Die urälteste Form des Menschenlebens, der Nomadismus, hat sich bis zur Gegenwart in den Steppen und Wüsten erhalten, weil hier der Mensch unter der Bedingung heroischer Marschausdauer, beherzter Waffenführung, genügsamer Kost, auch gelegentlichen Hungerns und Durstens der uralten Wonne unseres Geschlechts sich weiterfreuen durfte: der goldenen Freiheit, ohne als Arbeitsknecht Hacke oder Pflug führen zu müssen. Stets haben diese Freischweifenden mit der Verachtung des kühnen Recken auf die Seßhaften herabgesehen, so die Beduinen d. h. die Wüstensöhne auf die feisteren Bauern des arabischen Küstenrandes, die ihnen nur zum Brandschatzen, wenn nicht zu dauernder Knechtung da zu sein schienen, ebenso die Kurden der armenischen Alpmatten auf die Armenier, die drunten im Thal Feld und Garten berieseln mußten im Schweiß ihres Angesichts; bis zur russischen Besitzergreifung auch die freiheitsstolzen, türkischen Ösbegen Turans, die, wenn sie als Herren der persischen Siedler der Flußchanate ihr Heim in diesen selbst aufschlugen, doch lieber ihre Filzjurte im viereckigen Freihof des Wohnhauses aufschlugen als wie Feiglinge in den Lehmmauern eines Hauses zu wohnen.

Australiens eingeborene schwarzbraune Rasse hält noch gegenwärtig an ihrer uralten frei schweifenden Lebensweise fest, wie sie dereinst bedingt war durch das nahezu gänzliche Fehlen anbaulohnender Gewächse und die Spärlichkeit jagdbaren Getiers in den wasserarmen Ödungen des Landes neben völliger Abwesenheit melkbarer Tiere. Auch nachdem nun die europäischen Ansiedler mit bestem Erfolg unsere Kulturgewächse und Haustiere nach Australien gebracht haben, verbleibt der Australschwarze lieber der alten Freiheit treu, so sehr sie mit dem Jammer des bloßen Sammelns von kümmerlichen Brosamen am Tisch der Wildnis naturnotwendig verknüpft ist.
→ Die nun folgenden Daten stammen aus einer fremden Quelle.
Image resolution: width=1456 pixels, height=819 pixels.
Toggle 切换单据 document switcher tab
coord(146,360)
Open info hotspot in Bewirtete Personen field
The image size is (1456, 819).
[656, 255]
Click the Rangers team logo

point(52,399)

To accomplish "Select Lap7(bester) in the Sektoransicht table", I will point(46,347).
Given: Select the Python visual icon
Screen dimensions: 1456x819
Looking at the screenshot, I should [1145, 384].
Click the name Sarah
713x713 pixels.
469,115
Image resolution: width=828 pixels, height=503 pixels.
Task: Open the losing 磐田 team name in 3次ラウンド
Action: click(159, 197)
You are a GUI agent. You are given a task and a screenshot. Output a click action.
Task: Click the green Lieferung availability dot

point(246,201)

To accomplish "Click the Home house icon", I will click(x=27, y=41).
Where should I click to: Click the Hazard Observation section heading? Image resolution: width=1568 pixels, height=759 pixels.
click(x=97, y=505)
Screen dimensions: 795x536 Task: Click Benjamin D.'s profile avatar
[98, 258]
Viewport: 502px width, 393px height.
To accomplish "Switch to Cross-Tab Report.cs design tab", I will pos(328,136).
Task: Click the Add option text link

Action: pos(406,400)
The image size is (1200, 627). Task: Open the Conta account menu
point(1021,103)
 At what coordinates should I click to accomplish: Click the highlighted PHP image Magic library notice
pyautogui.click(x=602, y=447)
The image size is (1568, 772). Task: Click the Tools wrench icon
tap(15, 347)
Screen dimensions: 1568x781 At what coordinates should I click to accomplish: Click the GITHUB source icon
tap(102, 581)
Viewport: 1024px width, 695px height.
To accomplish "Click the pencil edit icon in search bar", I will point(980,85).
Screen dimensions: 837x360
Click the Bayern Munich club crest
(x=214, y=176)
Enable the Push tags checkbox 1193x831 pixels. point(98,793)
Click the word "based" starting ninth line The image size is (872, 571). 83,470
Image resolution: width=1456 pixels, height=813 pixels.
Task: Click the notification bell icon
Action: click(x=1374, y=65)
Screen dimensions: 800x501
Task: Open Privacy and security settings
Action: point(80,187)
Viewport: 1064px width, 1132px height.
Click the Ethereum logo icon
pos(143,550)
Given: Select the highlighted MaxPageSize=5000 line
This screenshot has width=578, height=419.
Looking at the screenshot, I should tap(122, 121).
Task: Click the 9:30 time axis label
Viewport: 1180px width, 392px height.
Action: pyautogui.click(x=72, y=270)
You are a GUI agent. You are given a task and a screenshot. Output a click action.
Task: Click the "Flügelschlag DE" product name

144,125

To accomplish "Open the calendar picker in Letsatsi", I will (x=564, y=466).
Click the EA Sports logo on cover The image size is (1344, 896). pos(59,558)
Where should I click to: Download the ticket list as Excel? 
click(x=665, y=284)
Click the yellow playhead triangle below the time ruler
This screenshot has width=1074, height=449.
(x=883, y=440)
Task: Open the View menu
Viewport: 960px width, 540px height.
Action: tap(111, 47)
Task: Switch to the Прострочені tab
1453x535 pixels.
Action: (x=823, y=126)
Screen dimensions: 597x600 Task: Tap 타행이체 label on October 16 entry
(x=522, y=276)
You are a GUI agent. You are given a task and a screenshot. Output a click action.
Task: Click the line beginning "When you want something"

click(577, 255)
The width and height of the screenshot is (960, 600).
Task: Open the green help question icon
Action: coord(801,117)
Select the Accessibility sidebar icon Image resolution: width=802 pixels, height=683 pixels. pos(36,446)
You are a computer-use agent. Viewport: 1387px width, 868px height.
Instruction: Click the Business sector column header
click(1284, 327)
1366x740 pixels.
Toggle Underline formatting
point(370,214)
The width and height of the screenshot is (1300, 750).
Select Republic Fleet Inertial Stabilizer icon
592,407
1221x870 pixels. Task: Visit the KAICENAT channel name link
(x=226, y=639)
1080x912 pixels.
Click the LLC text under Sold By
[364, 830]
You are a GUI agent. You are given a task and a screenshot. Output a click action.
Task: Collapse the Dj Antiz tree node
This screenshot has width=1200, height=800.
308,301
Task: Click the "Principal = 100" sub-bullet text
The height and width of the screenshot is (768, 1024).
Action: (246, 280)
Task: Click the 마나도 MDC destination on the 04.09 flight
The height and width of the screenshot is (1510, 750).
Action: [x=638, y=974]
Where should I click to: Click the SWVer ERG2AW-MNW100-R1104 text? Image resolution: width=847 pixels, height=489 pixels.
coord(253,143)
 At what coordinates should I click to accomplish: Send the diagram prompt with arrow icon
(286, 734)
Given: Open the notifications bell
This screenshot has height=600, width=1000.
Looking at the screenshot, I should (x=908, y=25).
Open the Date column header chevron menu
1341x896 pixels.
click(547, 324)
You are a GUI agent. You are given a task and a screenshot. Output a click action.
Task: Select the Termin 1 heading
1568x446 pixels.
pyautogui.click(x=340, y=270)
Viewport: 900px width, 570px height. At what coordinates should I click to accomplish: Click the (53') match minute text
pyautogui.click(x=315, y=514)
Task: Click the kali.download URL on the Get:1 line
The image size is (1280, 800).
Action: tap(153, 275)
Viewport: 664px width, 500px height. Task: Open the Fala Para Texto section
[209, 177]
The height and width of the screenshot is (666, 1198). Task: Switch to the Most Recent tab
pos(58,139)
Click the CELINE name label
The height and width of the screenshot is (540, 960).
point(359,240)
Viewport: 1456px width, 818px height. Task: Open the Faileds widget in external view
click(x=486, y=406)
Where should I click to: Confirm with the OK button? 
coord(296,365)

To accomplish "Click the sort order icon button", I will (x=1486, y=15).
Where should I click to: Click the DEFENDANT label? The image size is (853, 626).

Die Männer des Stammes schweifen auf der täglichen Wanderung weiter aus, etwa eine Känguruherde aufzutreiben, einen Vogel mit dem Bumerang herabzuholen, die Erdhügelnester des Tallagallahuhns auszunehmen; die Weiber ziehen auf kürzerer Linie, mit dem armseligen Hausrat und den kleinen Kindern bepackt, nach eßbaren Wurzeln grabend, wilden Honig, Baumharz, kaum genießbares Gewürm zur Stillung des nagenden Hungers auflesend, einem noch nicht ganz erschöpften Wasserloch zu, an dem sie abends das Feuer entfachen vermittelst des brennend unter der Glut des Tagesgestirns mitgeschleppten Holzscheites, auf daß der gestrenge Gatte nicht zürne über zu langen Aufschub, wenn erst durch Aneinanderreiben von Hölzern das Feuer entzündet werden müßte, und jener dann unsanft den langen Wanderstab auf den Kopf der Gattin niedersausen ließe.

In dem wildreicheren Afrika ist selbst der Buschmann nicht bloß Nahrungssammler, sondern Jäger, ein gewandter Bogenschütze. Doch kein Land der Welt ist ein solches Jägereldorado, daß der Mensch anders als hin- und herziehend von seiner Jagdwaffe den Unterhalt erzielen könnte. Auch der Hirt ist in Steppen mit gar zu kärglicher Benetzung, also schlechten Futterwuchses, oder in Gegenden, wo ein anhaltender Schneewinter die Gebirgsweide nimmt, folglich die Herde in benachbarten Niederungen zu überwintern zwingt, ein Nomade. Hingegen führen Oasen und die Trockenräume durchströmenden Flüsse -- man denke nur an den nubisch-ägyptischen Nil, diesen einzigen Strom, der die Sahara in ihrer ganzen Breite durchzieht -- zu fester Siedelung, weil hier das Quell- oder Flußwasser Garten- und Ackerbau mittels künstlicher Bewässerung zu treiben gestattet auch an Orten oder zu Zeiten, wo kein Tropfen Regen fällt. Darum war ja Zoroasters Lehre eine solche Wohlthat für Irans und Turans dürstende Gelände, weil sie die Berieselungswerke heilig sprach, unter deren Segen der sonst gar nichts tragende Boden tausendfältig Feld- und Baumfrucht spendete.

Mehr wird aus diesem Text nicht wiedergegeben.